The poet Kevin Young once annihilated my notion of “mass media” in one elegant sentence in favor of “popular culture.” I prefer that term as well. We don’t passively accept media. We negotiate it. I’m excited by things done the wrong way. Impropriety.

How do you think web design can be a tool for political art?

I’ll quote Judith Barry here, “design is an unnamed term in how it is that an audience takes away information.” I don’t think that art can change policy, but it can change conversation. All art has a politics. Even if it’s just like “I’m a white dude and I want to do whatever I want,” which is like most of history so yawnnnnn.

Martine Syms’s Notes on Gesture, 2015. For it, she took 17th century natural philosopher John Bulwar’s statement “the art in the hand […] chiefest instrument of eloquence,” and riffed on how identity is constituted through repeated gestures.

More generally, which web designers do you see doing really interesting things?

All of these people would literally strangle me if I ever described them as “web designers.” It’s kind of like when job listings say they need a “graphic artist.” 

Some people who do interesting things online: The love of my life Brent Freaney. Eric Hu. Mindy Seu. Mat Dryhurst. Claire Evans. Jace Clayton. Karly Wildenhaus. W.A.G.E.. Anh-Thu Hyun. Basically everyone I was friends with on Livejournal. You know twitter is just LJ right.

I know about things outside of myself. I am not giving an account of my life.
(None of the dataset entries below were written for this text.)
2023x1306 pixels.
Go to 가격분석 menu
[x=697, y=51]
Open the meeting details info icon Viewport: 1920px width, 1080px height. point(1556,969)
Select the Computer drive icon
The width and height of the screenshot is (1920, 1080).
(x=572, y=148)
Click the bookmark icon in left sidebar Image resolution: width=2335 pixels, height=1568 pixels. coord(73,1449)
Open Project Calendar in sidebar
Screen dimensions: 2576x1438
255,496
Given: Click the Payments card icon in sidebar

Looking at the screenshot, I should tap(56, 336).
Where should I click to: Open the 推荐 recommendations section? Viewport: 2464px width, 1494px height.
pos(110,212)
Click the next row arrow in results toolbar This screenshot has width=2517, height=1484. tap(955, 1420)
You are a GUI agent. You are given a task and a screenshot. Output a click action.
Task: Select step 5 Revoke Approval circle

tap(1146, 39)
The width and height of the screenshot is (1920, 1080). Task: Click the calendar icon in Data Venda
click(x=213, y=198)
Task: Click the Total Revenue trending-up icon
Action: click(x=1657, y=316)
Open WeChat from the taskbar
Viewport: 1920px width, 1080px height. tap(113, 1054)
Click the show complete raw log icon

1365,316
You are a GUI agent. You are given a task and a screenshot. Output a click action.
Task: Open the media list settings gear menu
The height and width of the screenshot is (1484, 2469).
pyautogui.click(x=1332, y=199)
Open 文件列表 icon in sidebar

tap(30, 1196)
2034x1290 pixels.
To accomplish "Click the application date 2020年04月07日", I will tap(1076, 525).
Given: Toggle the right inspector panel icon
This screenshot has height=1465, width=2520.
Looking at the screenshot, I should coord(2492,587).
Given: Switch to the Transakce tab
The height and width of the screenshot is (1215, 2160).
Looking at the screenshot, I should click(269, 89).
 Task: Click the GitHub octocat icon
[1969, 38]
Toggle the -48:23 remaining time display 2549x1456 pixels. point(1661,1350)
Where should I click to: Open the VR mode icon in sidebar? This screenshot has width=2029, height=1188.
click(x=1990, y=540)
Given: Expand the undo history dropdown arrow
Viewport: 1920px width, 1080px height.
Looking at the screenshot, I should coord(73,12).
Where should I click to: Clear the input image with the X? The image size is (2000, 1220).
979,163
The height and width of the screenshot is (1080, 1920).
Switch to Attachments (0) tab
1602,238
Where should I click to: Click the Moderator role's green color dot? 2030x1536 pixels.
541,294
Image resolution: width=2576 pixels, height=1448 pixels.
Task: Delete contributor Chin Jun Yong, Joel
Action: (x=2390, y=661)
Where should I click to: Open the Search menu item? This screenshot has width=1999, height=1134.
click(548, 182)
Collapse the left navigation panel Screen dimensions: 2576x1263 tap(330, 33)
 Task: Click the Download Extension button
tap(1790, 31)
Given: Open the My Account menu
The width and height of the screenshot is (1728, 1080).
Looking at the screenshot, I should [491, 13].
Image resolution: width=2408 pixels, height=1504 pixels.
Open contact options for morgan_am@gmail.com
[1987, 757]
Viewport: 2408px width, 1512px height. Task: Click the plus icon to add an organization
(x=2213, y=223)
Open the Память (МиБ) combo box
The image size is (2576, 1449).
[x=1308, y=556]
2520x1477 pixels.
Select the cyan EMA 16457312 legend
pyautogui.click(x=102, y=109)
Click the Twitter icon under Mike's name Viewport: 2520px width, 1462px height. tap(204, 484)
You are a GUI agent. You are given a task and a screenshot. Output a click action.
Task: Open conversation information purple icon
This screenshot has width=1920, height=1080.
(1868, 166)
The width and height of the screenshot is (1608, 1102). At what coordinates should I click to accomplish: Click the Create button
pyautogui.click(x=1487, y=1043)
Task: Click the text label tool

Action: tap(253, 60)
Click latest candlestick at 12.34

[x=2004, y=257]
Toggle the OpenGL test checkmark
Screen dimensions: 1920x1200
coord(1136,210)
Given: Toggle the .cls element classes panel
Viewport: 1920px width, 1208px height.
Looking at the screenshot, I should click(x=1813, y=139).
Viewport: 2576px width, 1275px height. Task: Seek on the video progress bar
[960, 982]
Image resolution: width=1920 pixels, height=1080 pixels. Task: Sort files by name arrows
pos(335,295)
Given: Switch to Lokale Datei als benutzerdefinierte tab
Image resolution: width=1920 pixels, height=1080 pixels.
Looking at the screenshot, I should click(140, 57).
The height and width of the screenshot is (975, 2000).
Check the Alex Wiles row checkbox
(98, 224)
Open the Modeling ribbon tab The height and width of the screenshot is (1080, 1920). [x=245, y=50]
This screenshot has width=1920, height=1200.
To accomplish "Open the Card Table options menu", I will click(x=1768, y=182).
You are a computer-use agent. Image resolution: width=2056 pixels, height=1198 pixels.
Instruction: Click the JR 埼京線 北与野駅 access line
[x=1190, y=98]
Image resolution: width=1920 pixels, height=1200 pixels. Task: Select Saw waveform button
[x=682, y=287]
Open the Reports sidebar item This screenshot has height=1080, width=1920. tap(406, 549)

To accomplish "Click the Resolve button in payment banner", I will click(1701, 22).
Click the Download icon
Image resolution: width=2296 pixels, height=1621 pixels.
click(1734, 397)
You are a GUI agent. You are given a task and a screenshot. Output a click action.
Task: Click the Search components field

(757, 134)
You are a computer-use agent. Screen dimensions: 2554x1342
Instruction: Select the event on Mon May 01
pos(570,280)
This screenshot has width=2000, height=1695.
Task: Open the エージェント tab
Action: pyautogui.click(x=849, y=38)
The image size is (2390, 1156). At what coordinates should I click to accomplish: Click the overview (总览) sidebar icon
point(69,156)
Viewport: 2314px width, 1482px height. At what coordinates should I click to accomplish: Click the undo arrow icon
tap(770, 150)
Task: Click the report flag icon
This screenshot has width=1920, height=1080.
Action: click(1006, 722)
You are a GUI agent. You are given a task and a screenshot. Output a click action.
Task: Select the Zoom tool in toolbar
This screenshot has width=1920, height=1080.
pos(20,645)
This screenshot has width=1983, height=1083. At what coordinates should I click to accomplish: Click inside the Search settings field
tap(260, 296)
I’m using my experiences to think about larger cultural, social, and historical issues.

I’m fascinated by how you used your personal internet activity to confront the horror of police killings. Why do you think that autobiography is such a powerful tool?

I’ll push back on the autobiography label a bit. It gets put on women (especially black women) because they can’t be authorities on anything but themselves. I know about things outside of myself. I am not giving an account of my life. I’m using my experiences to think about larger cultural, social, and historical issues. With Reading Trayvon Martin I was looking at the way that the story morphed through the news cycle. As you scroll my site you can see how the narrative changed. I was the “target audience” of this story. It was appalling how it was ignored by major news outlets. The story was brought to bear on American conscience through grassroots efforts by black people. There was no source where you could read what happened. I made one and it circulated in both art and non-art communities which is my goal with everything I do. I have no allegiance to the art world.

Still from Lessons IV, 2014.

Can you tell me more about your plans for your press?

I started Dominica as the antidote to what I was doing at Golden Age. I publish one-two books a year with artists whose work I’m obsessed with. I just released Dark Pool Party, a book of essays by Hannah Black. I’m working on a book of “sci-fi poems” by Sara Knox Hunter called There’s Nothing To Divide Us If We Don’t Exist. There’s no schedule and no plan. Eventually, I’ll make a real website. And maybe a t-shirt. People fucking love t-shirts.